Hence, the city council member’s salary as a deputy county counsel would not constitute “income” for purposes of section 87103, subdivision (c). (See 78 Ops.Cal.Atty.Gen., supra, at pp. 373-374; 77 Ops.Cal.Atty.Gen. 50, 51 (1994).)

Two other of the Commission’s regulations merit brief mention. Section2:18703.5 of title 2 of the California Code of Regulations provides:

“A public official has an economic interest in his or her personal finances and those of his or her immediate family. A governmental decision will have an effect on this economic interest if the decision will result in the personal expenses, income, assets, or liabilities of the official or his or her immediate family increasing or decreasing.”

As analyzed in discussing section 1090’s language, the proposed contract between the city and the county would not “result in the personal expenses, income, assets, or liabilities of the official or his or her immediate family increasing or decreasing.”

Section 2:18705.5 of title 2 of the California Code of Regulations states:

“(a) A reasonably foreseeable financial effect on a public official’s personal finances is material if it is at least $250 in any 12-month period. When determining whether a governmental decision has a material financial effect on a public official’s economic interest in his or her personal finances, neither a financial effect on the value of real property owned directly or indirectly by the official, nor a financial effect on the gross revenues, expenses, or value of assets and liabilities of a business entity in which the official has an investment interest shall be considered.

“(b) The financial effects of a decision which affects only the salary, per diem, or reimbursement for expenses the public official or a member of his or her immediate family receives from a federal, state, or local government agency shall not be deemed material, unless the decision is to hire, fire, promote, demote, suspend without pay or otherwise take disciplinary action with financial sanction against the official or a member of his or her immediate family, or to set a salary for the official or a member of his or her immediate family which is different from salaries paid to other employees of the government agency in the same job classification or position.”

Here, the proposed contract between the city and the county would not constitute a decision “to hire, fire, promote, demote, . . . take disciplinary action with financial sanction against the official or a member of his or her immediate family,” and it would not “set a salary for the official or a member of his or her immediate family which is different from salaries paid to other employees of the government agency in the same job classification or position.”
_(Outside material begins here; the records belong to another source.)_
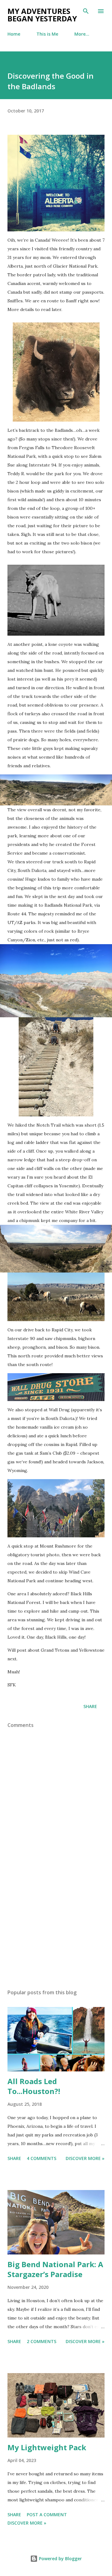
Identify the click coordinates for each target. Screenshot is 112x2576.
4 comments (41, 2158)
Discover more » (85, 2158)
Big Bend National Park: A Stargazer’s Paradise (55, 2269)
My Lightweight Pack (46, 2447)
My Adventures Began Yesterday (42, 15)
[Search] (86, 11)
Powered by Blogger (60, 2558)
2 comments (41, 2341)
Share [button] (90, 1706)
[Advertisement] (56, 1930)
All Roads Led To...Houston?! (33, 2086)
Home (13, 34)
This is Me (47, 34)
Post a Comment (47, 2514)
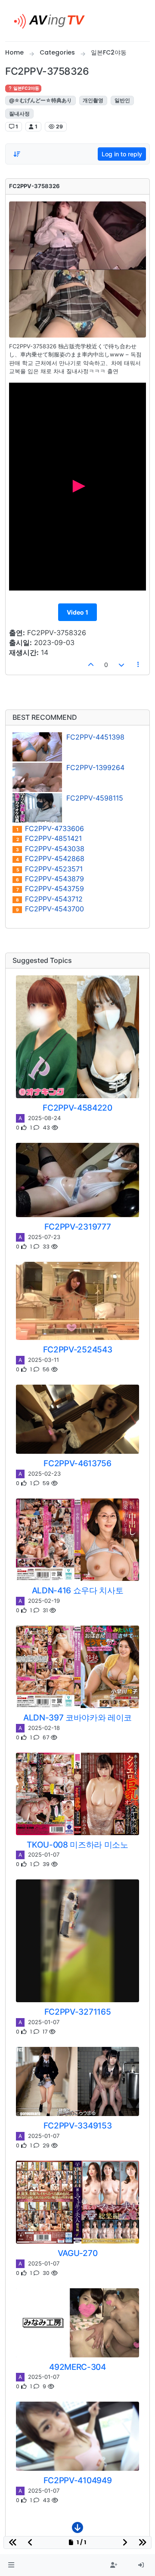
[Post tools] (138, 664)
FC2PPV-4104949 (77, 2480)
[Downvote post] (121, 664)
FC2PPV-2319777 (77, 1226)
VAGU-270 (77, 2253)
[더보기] (77, 2529)
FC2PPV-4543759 (50, 889)
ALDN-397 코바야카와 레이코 (77, 1717)
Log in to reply (122, 154)
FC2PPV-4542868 (50, 859)
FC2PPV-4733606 (50, 829)
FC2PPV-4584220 (77, 1107)
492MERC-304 (77, 2367)
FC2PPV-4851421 (49, 838)
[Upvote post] (91, 664)
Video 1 (77, 612)
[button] (11, 2565)
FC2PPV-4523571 (49, 869)
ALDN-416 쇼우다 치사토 (78, 1590)
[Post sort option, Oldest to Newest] (17, 154)
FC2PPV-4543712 (49, 899)
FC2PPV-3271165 (77, 2012)
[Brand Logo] (53, 20)
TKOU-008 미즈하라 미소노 (77, 1844)
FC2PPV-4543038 (50, 849)
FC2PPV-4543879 (50, 879)
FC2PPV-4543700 (50, 909)
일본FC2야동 (25, 88)
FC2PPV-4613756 (77, 1463)
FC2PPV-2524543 (77, 1349)
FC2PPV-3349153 (77, 2125)
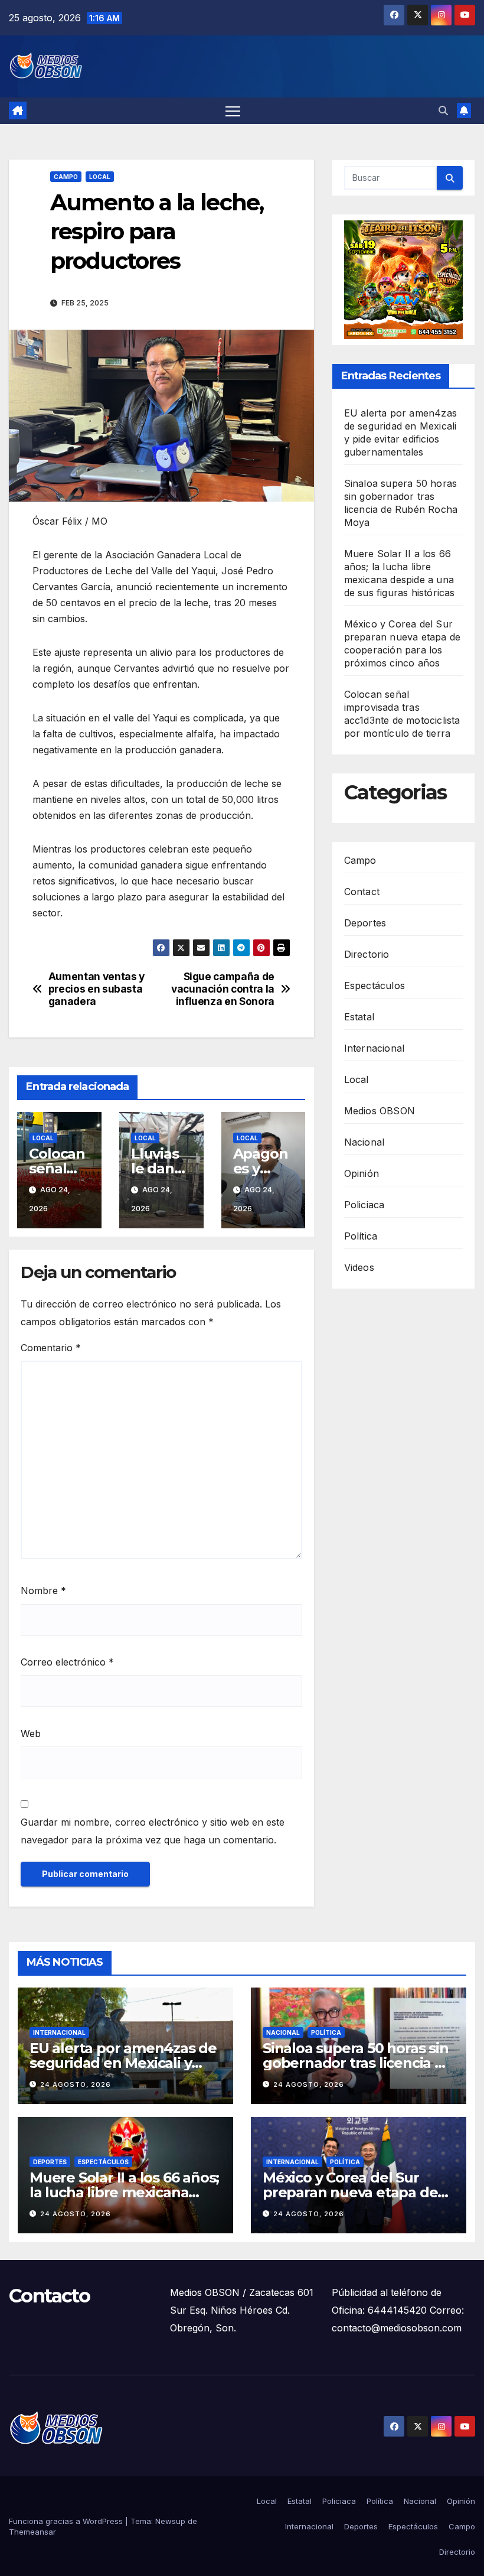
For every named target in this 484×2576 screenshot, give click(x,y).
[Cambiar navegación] (232, 111)
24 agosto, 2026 (75, 2084)
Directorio (367, 954)
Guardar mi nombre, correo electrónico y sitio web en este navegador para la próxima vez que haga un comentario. (152, 1831)
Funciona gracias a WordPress (67, 2521)
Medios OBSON (379, 1111)
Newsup (170, 2521)
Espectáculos (374, 985)
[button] (443, 110)
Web (31, 1733)
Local (99, 176)
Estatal (359, 1017)
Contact (362, 891)
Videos (359, 1267)
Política (361, 1236)
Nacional (364, 1142)
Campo (66, 176)
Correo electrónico (67, 1662)
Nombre (43, 1590)
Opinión (361, 1173)
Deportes (365, 923)
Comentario (51, 1348)
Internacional (374, 1048)
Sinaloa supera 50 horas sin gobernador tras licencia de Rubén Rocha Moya (358, 2063)
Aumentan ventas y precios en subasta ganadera (96, 989)
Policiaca (364, 1205)
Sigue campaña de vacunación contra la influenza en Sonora (222, 989)
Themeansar (32, 2531)
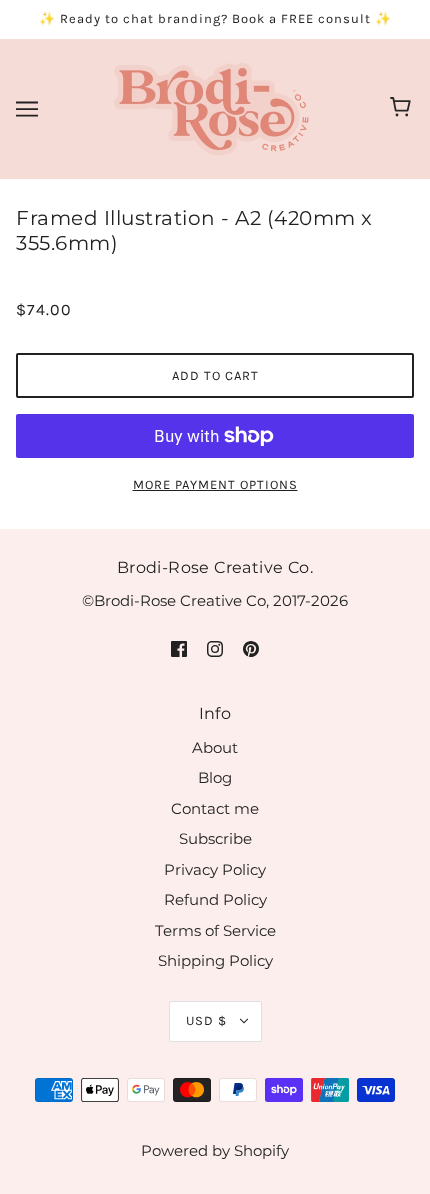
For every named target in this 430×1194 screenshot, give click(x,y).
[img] (179, 648)
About (215, 747)
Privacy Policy (215, 869)
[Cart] (403, 109)
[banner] (211, 106)
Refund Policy (215, 899)
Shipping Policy (215, 960)
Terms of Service (215, 930)
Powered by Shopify (215, 1150)
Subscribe (215, 838)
Accordingly, the Act would not prohibit the city council member from participating in the making of the contract with the county for the procurement of law enforcement services. Such treatment is consistent with our analysis of section 1090 in determining that the contract would be subject to the “noninterest” provisions of section 1091.5, subdivision (a)(9).
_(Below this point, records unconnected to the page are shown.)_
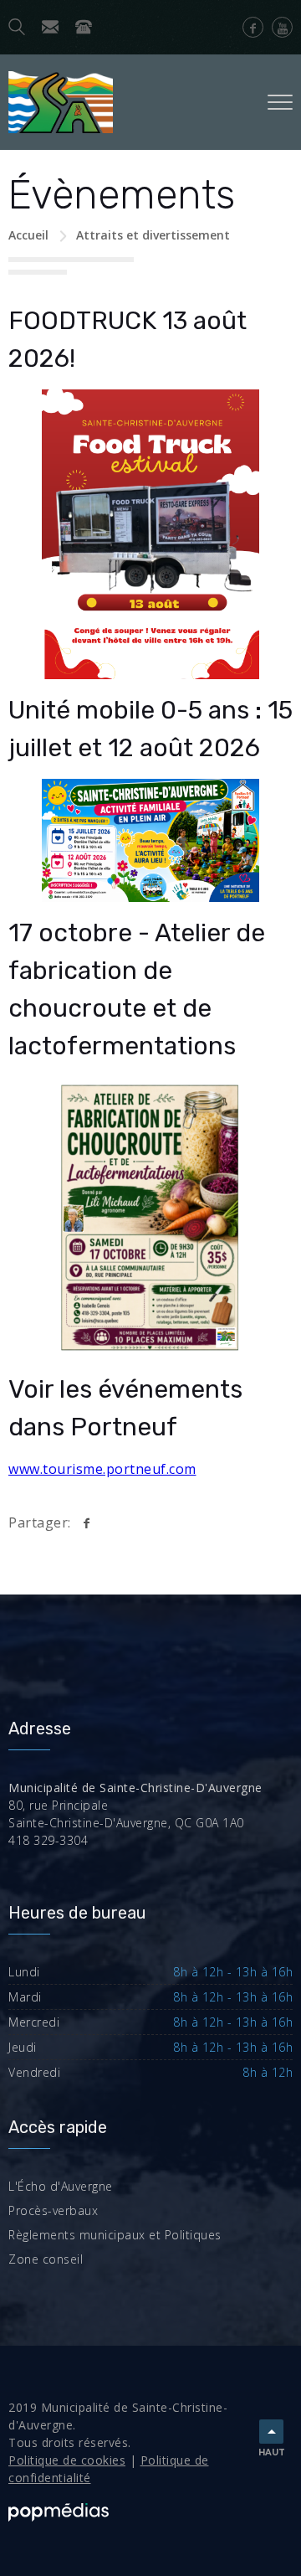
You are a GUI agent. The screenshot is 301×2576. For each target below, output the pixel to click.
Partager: (39, 1522)
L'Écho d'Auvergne (60, 2186)
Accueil (28, 235)
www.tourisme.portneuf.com (102, 1469)
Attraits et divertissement (153, 235)
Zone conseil (45, 2259)
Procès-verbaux (53, 2210)
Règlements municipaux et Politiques (115, 2235)
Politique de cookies (66, 2460)
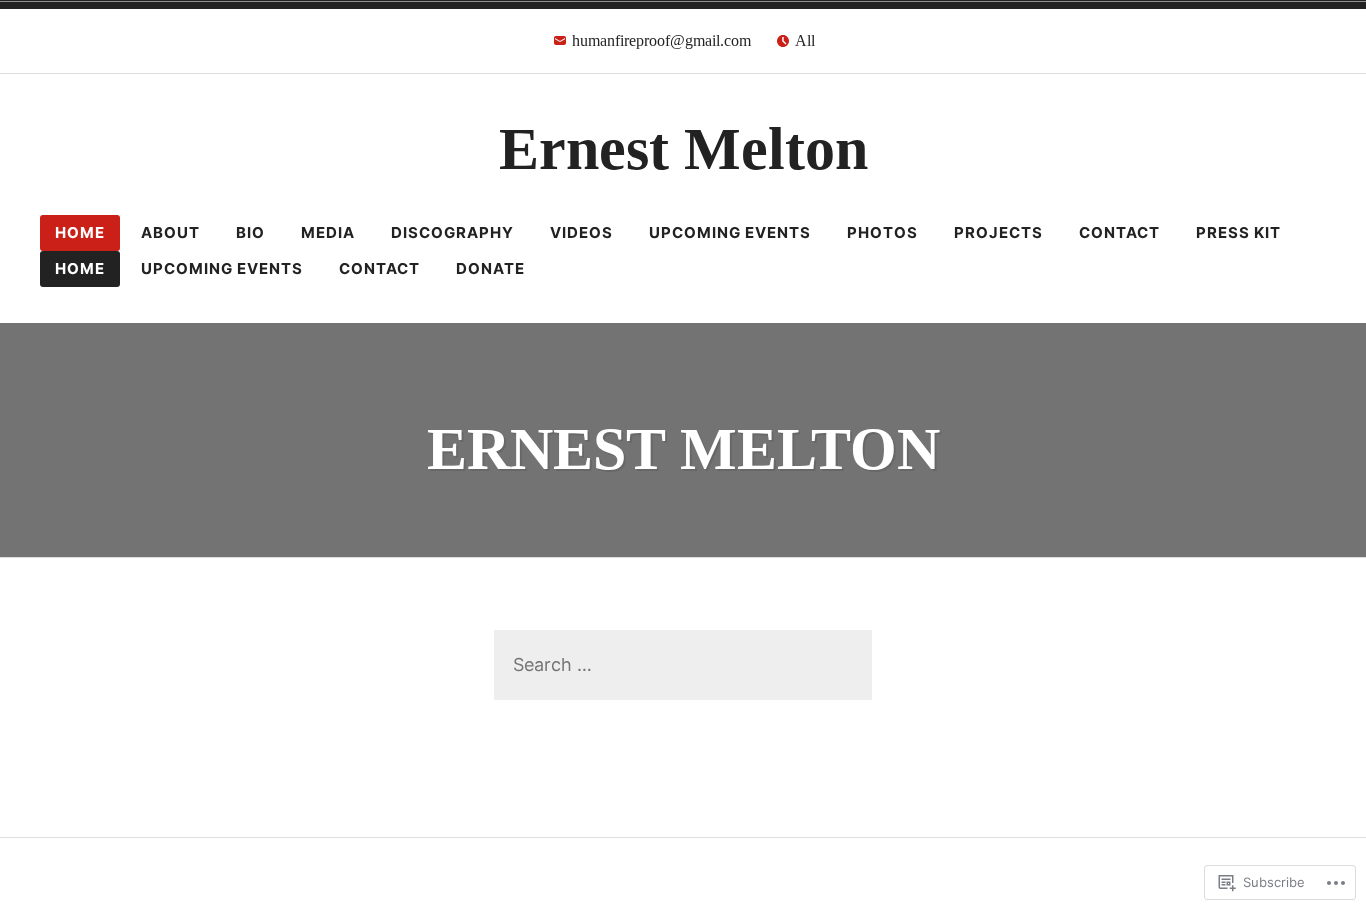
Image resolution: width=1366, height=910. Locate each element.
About (170, 232)
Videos (581, 232)
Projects (998, 232)
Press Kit (1238, 232)
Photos (882, 232)
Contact (1119, 232)
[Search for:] (682, 664)
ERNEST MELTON (683, 449)
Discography (452, 232)
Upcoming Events (730, 232)
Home (80, 232)
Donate (490, 268)
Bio (250, 232)
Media (328, 232)
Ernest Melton (683, 149)
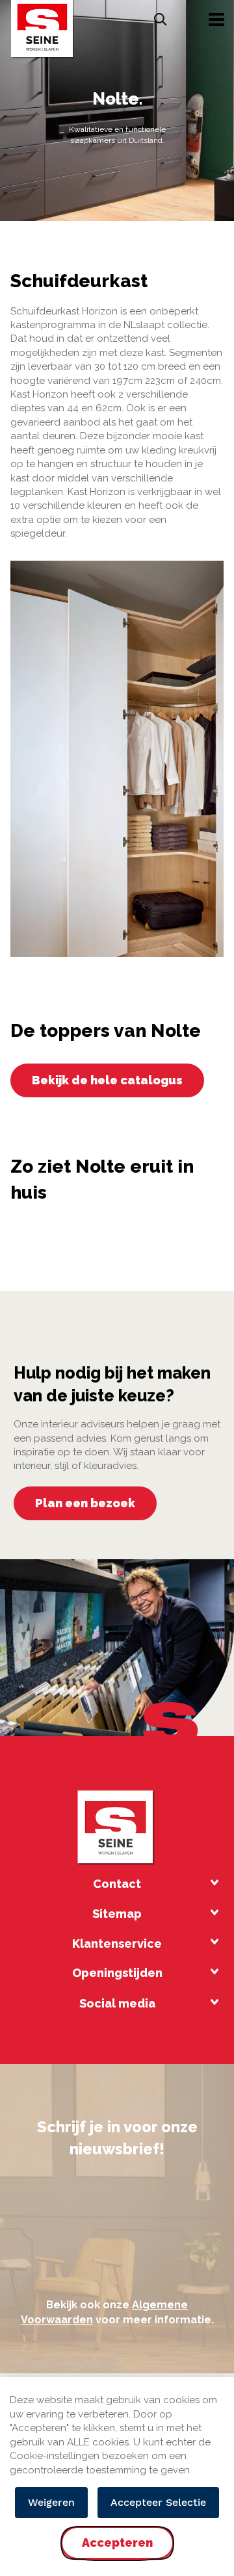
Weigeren (51, 2502)
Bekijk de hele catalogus (107, 1080)
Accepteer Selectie (158, 2502)
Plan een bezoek (85, 1503)
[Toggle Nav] (216, 19)
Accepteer (117, 2553)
We conclude in answer to the third question that a city council member, who is serving simultaneously as a deputy county counsel, may participate in the city’s contract negotiations with the county to obtain law enforcement services.[fn4]
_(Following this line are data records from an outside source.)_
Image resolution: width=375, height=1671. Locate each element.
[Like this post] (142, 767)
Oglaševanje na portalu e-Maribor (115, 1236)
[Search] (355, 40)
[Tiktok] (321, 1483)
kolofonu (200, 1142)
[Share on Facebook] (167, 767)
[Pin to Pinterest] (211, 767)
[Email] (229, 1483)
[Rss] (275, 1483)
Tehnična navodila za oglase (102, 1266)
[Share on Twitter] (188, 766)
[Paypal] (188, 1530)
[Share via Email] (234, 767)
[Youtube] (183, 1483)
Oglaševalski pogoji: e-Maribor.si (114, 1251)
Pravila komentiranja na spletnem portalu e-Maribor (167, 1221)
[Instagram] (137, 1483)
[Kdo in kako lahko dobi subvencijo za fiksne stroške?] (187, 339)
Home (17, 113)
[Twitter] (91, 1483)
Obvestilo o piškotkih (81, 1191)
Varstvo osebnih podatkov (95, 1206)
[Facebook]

[fn1] All references hereafter to the Government Code are by section number only.

[fn2] If the contract does directly involve the particular department, subdivision (b)(13) of section 1091, defining remote interests, would allow the contract to be executed if the person abstains from participating in the making of the contract.

[fn3] Of course, the city council member may not serve as part of the negotiating team representing the county in the contract negotiations with the city since he would be, in effect, negotiating with himself. (Rules Prof. Conduct of State Bar, rule 3-300.)

[fn4] We note that the city council member may not disclose to anyone, including the county, confidential information received from the city attorney in connection with such contract negotiations where the holder of the attorney-client privilege is the city council. (See Roberts v.City of Palmdale (1993) 5 Cal.4th 363.)